## DATA FOR ANALYSIS
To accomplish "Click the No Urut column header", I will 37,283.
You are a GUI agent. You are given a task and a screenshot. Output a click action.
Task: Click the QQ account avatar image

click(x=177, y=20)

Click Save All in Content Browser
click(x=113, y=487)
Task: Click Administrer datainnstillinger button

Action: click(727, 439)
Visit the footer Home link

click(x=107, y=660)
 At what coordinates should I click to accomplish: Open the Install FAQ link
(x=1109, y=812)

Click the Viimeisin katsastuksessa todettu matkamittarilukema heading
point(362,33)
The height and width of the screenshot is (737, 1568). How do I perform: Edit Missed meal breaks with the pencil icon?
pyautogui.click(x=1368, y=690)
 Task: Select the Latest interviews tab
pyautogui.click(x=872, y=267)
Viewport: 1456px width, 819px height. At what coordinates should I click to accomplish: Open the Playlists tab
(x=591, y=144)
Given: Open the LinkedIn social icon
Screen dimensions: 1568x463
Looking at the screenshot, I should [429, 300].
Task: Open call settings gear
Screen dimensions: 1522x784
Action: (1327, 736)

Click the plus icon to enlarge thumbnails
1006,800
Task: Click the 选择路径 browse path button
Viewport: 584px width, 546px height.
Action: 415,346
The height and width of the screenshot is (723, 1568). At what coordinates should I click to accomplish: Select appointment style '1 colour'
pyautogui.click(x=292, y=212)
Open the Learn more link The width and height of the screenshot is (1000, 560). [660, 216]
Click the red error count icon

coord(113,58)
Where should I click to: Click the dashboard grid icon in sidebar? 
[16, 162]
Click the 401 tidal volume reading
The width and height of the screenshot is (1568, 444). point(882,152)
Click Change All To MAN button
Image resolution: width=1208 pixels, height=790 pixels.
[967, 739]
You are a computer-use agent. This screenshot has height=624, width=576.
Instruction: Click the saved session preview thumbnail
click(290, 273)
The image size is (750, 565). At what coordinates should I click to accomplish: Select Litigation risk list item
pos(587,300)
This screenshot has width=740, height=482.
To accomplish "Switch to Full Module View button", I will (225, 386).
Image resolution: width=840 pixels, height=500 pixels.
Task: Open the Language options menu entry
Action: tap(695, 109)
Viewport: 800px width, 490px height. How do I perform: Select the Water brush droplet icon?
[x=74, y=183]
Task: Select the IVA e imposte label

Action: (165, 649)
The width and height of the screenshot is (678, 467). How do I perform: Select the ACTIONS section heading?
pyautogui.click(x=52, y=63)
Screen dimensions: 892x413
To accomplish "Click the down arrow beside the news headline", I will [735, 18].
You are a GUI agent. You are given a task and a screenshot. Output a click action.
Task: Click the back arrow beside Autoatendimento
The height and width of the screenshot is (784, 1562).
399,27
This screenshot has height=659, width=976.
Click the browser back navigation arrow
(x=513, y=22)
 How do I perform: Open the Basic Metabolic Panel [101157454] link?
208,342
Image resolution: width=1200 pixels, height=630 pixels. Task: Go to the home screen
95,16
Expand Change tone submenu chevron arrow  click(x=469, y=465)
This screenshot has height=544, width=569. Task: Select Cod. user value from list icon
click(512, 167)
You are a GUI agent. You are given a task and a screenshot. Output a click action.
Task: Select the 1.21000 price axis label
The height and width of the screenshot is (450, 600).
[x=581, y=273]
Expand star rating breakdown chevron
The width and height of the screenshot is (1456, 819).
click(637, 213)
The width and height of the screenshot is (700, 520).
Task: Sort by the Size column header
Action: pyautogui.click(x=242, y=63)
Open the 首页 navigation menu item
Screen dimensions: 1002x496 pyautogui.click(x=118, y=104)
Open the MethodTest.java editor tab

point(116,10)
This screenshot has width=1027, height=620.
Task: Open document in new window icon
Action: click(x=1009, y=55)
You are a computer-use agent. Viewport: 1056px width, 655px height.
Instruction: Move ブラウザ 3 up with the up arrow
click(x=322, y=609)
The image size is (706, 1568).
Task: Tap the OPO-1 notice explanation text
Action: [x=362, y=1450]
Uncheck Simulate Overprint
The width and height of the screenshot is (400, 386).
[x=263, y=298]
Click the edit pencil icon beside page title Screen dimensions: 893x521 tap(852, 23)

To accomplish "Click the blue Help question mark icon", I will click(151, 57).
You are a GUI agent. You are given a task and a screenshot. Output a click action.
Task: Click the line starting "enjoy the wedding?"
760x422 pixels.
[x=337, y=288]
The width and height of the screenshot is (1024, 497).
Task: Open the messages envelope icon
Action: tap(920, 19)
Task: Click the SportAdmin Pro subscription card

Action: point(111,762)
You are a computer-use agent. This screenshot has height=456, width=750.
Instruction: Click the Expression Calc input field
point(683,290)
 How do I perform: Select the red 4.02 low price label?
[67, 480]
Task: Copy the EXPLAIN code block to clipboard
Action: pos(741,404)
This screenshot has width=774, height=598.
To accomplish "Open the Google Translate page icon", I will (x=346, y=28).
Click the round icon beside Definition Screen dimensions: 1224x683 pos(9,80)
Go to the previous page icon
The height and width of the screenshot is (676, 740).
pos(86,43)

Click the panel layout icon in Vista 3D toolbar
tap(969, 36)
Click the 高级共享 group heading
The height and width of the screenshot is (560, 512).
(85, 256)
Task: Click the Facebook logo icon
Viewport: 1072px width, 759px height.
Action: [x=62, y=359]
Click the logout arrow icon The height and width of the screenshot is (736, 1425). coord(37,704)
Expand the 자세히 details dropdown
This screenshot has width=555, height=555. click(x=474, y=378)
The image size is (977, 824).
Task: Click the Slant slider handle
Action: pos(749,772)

## TASK TO CARRY OUT
Would you please return every line in the listing where "computer" shows up?

## YOUR SOLUTION
You are a computer-use agent. This screenshot has height=624, width=576.
You are a computer-use agent. Viewport: 1056px width, 655px height.
You are a computer-use agent. This screenshot has height=456, width=750.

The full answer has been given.